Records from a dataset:
+---+

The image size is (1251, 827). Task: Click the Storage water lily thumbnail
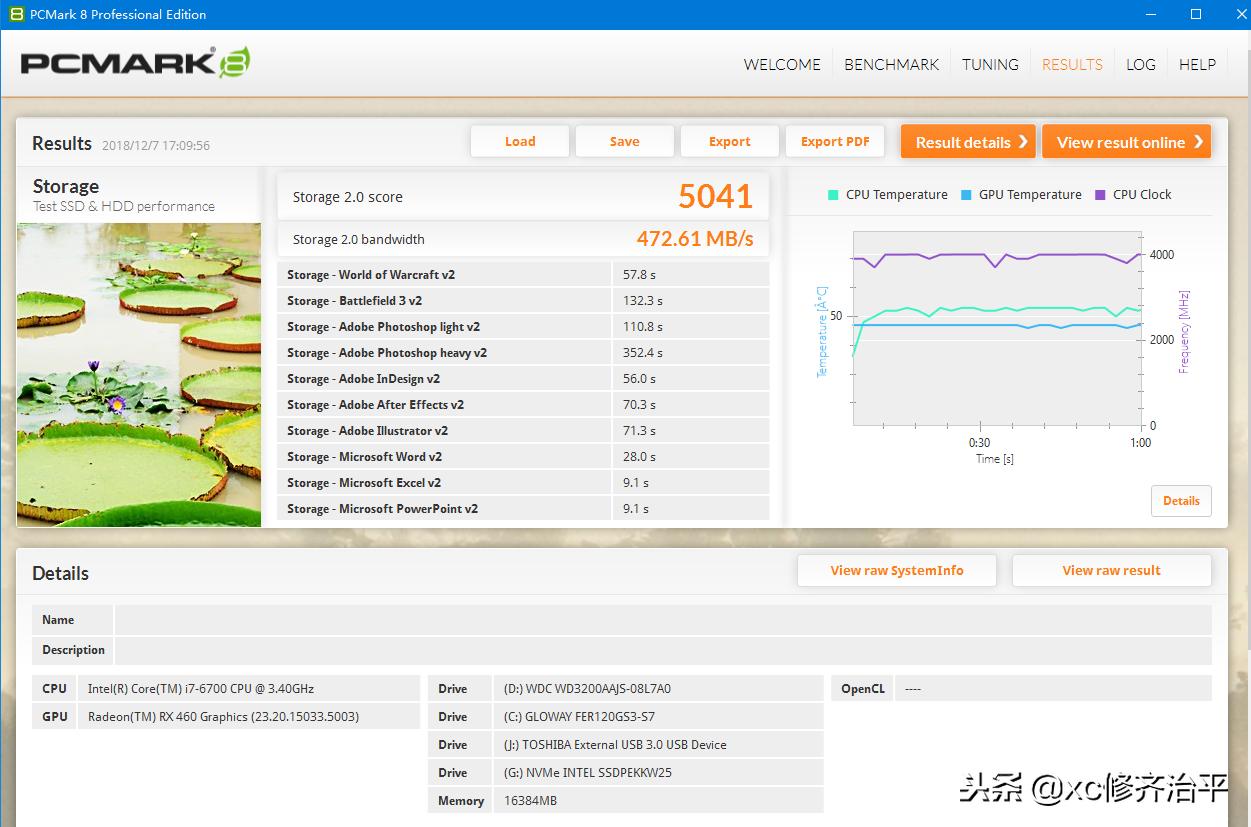139,374
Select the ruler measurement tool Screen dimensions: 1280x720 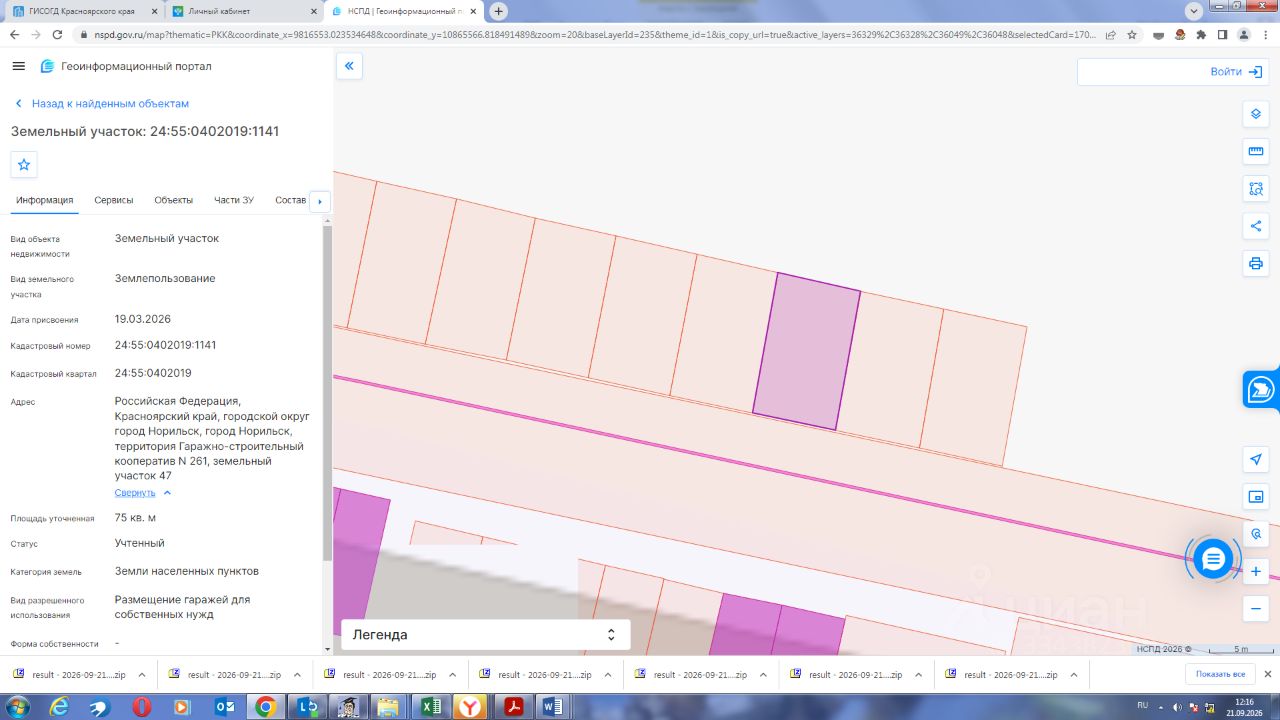point(1256,152)
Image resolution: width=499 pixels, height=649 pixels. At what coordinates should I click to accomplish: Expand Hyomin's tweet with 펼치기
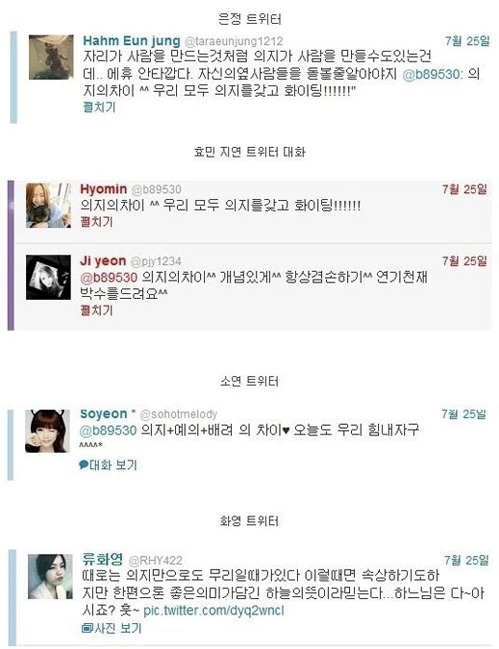96,221
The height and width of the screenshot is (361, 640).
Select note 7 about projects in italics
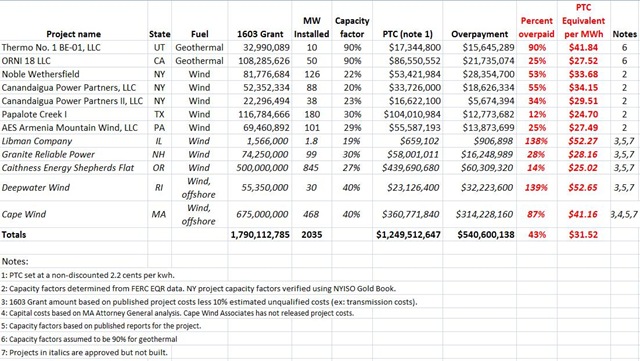(84, 352)
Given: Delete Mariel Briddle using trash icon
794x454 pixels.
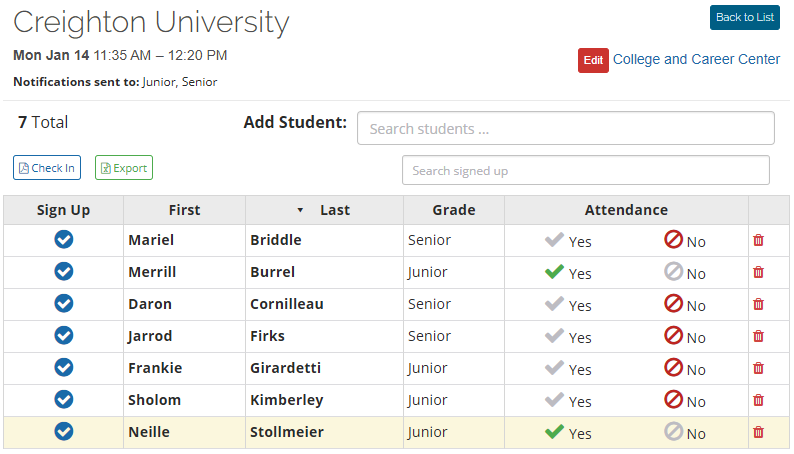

+---+

▸ **Problem description**
Starting at the line that contains "The height and", write out every line through the end of the entries above exactly, and omit the pictures.

▸ **Exercise answer**
The height and width of the screenshot is (361, 640).
Select note 7 about projects in italics
(84, 352)
Given: Delete Mariel Briddle using trash icon
794x454 pixels.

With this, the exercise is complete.